Programming an Android DAW: Storage

    One of the projects I was interested in creating was a variation of a simple DAW (Digital Audio Workstation) for Android. Of course, DAW's already exist for Android (mostly just desktop DAW's written in C++ ported for Android) and there's the ten millisecond problem in Android. But neither of the which deterred me from attempting such a feat. However, my lack of audio engineering knowledge and the limited resources on the subject certainly are slowing me down.

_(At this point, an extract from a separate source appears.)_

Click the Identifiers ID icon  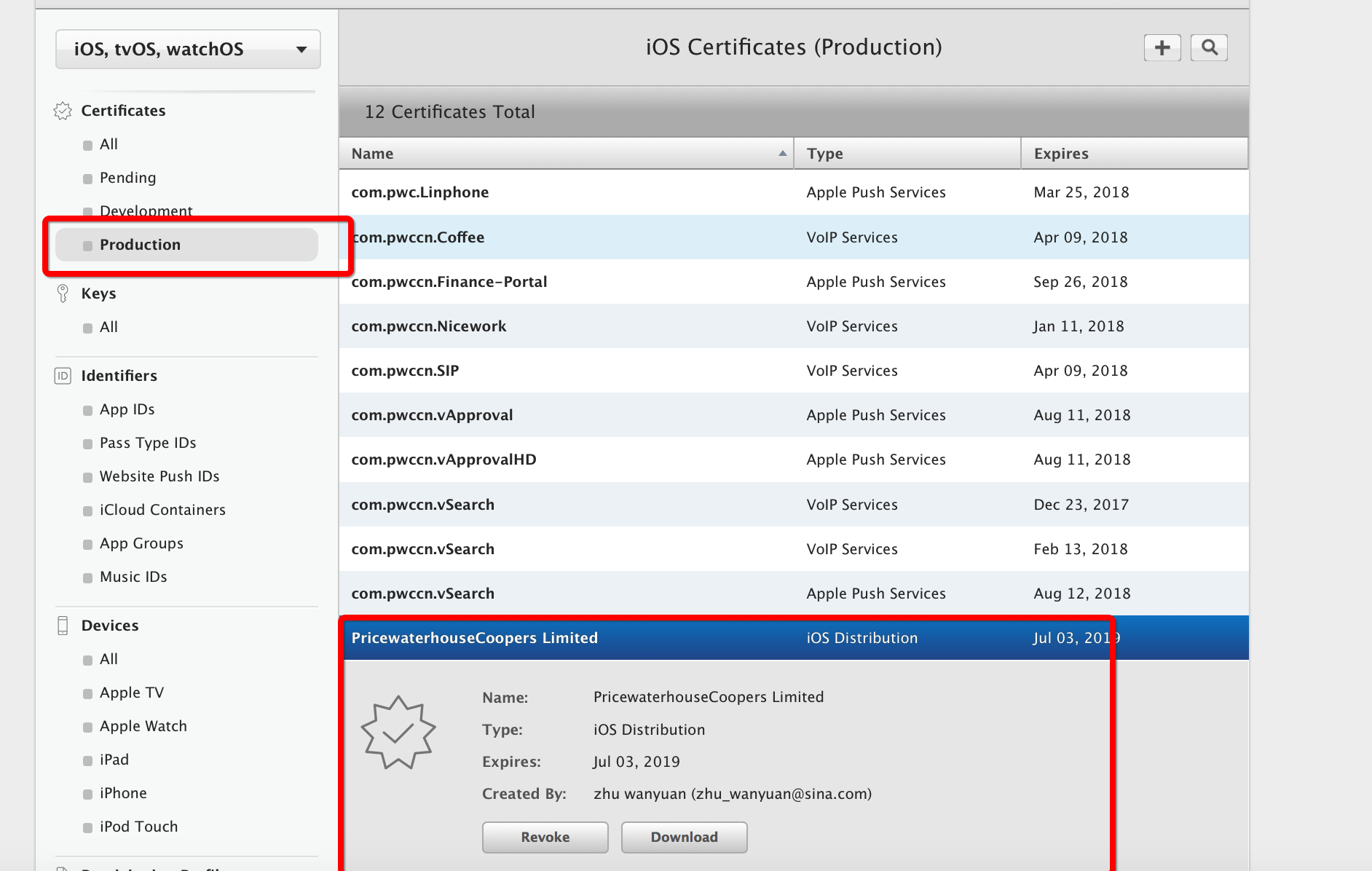(x=63, y=376)
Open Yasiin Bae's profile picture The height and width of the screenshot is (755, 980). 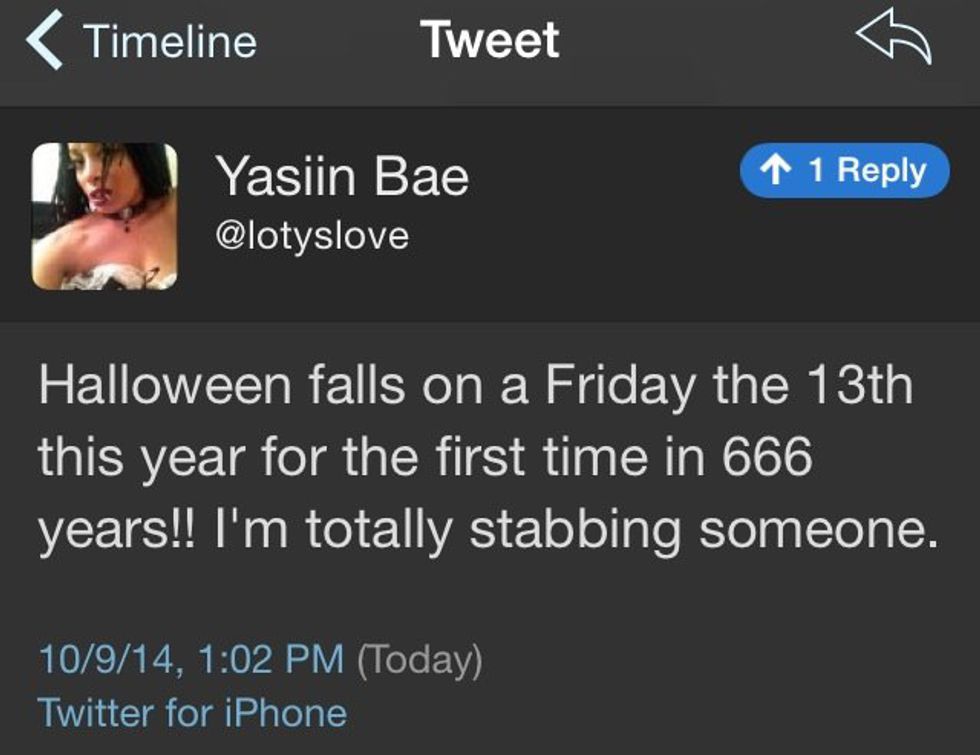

    Android provides basic classes for implementing audio recording and playback. Though, it's completely limited and inefficient for many more complex use cases. For instance, a complete cycle from record to playback on most devices takes hundreds of milliseconds to complete. Way above the twenty millisecond maximum before our ears can perceive the desynchronization. There are a couple (not well documented) libraries that attempt to fix this and other problems, such as, SuperPowered (C++ library that you need to port to Android using JNI), Professional Audio SDK (which only works for Samsung devices; yet does seem to bring the latency below twenty milliseconds), and TarsosDSP (Java library with little documentation and no real time support). This problem can be traced back to the fact that the Android operating system can run on so many devices (making it hard to create a unified system since each device manufacturer has different hardware and processor architecture). So, the solution to this specific issue depends on Android and device manufacturers, leaving it out of the hands of developers. Therefore, real time audio applications cannot be created for the Android system yet.

    Okay, so no real time audio manipulations, such as, applying effects on the current instance of recorded audio (ex: plugging in a guitar and having a virtual effect pedal) or playing back the audio just captured (ex: play a note and that sound instantly be played out of a monitoring speaker without delay). But what about non-real time audio manipulations? Like a simple recorder? Surely, we can record audio with the Android platform and play the recorded audio back once we are finished. That is possible since no real time work has been done. And since a DAW is a recorder with multi-track support that should be possible too (without any real time effects).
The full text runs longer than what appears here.